Graf’s Father Arrested on Tax Charge : Tennis: Top-ranked player is not detained. Peter Graf may owe millions.
BERLIN — Police arrested the father of six-time Wimbledon champion Steffi Graf on Wednesday, citing “urgent suspicions of tax evasion” in the management of his daughter’s huge income from prizes, gate receipts and product endorsements.
The arrest of Peter Graf, at the family’s mansion in the southern German town of Bruehl, closed weeks of speculation in Germany that with tax inspectors circling ever closer, the elder Graf--and perhaps even the tennis champion herself--would soon either be arrested or leave the country.
There have even been suggestions that Steffi Graf, who has been complaining of severe back pain, might give up her career.
She was not detained in Wednesday’s arrest, and authorities said that although investigations are continuing, they have no cause at the moment to issue a warrant for her.
German media coverage of the ongoing Graf tax-fraud investigation has consistently painted the 57-year-old father in villainous tones, while portraying his 26-year-old daughter as an innocent young woman who had no idea how much money she made, much less whether her father was reporting it correctly.
Taxes are “a complex subject,” she was recently quoted as telling the German news agency, Deutsche Presse Agentur. “It’s much too hard for me to understand.

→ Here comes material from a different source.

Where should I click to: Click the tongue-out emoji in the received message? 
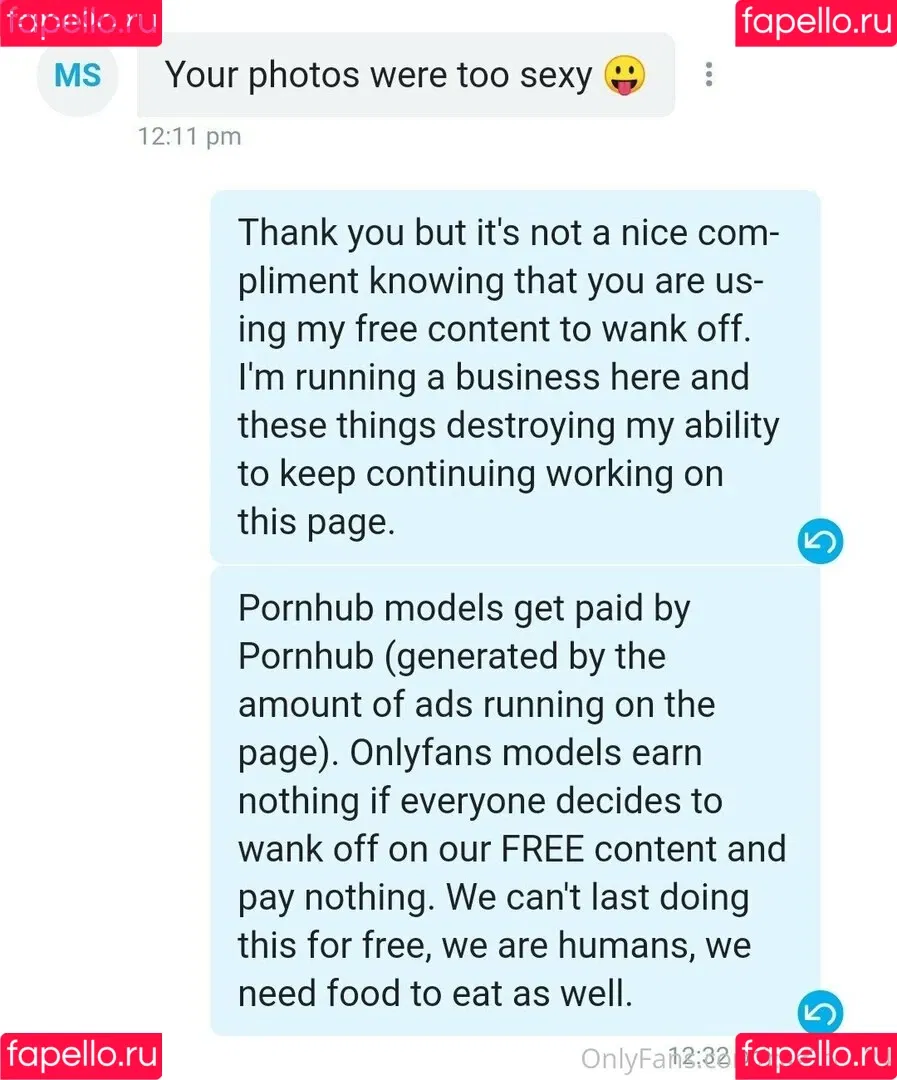[x=625, y=75]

I put it into the hands of my father, or tax experts, a long time ago.”
The senior public prosecutor in Mannheim, Peter Wechsung, said he had obtained an arrest warrant Monday because he believed the elder Graf might be destroying evidence or preparing to flee Germany. Peter Graf’s overdue tax bills allegedly run into the millions. At this level, tax experts say, fraud convictions usually carry a jail term.
Germans have been following the Graf affair since July 11, when it was revealed that about a dozen tax inspectors had made a surprise raid on May 23, seizing a large number of documents.

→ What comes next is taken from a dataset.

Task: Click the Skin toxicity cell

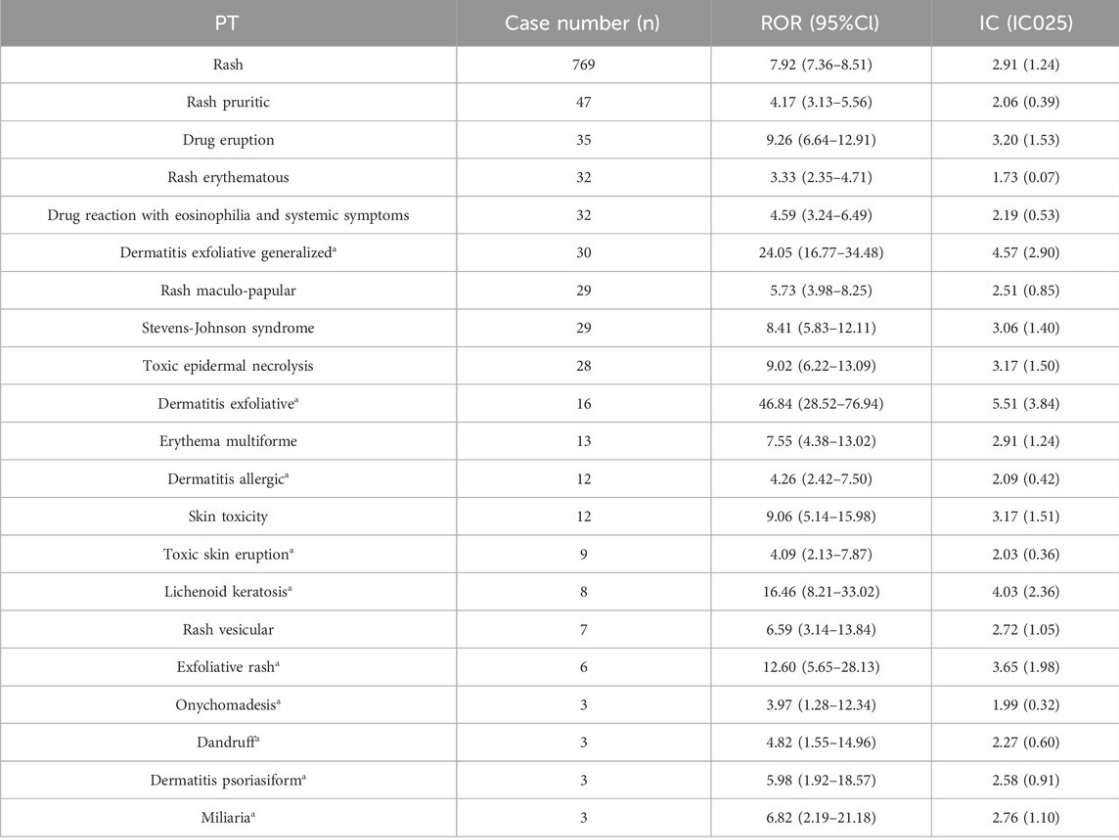Action: (228, 517)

Authorities have been unwilling to reveal much about what they carried away, and a confused story has been leaking out ever since, involving shell companies in low-tax countries and reports of large payments being made in cash.
Although lawyers for the Graf family declined to comment on the allegations immediately after the arrest, Peter Graf has maintained that he has done nothing wrong. He has also claimed that it has been years since he managed his daughter’s finances, having delegated the matter to tax experts.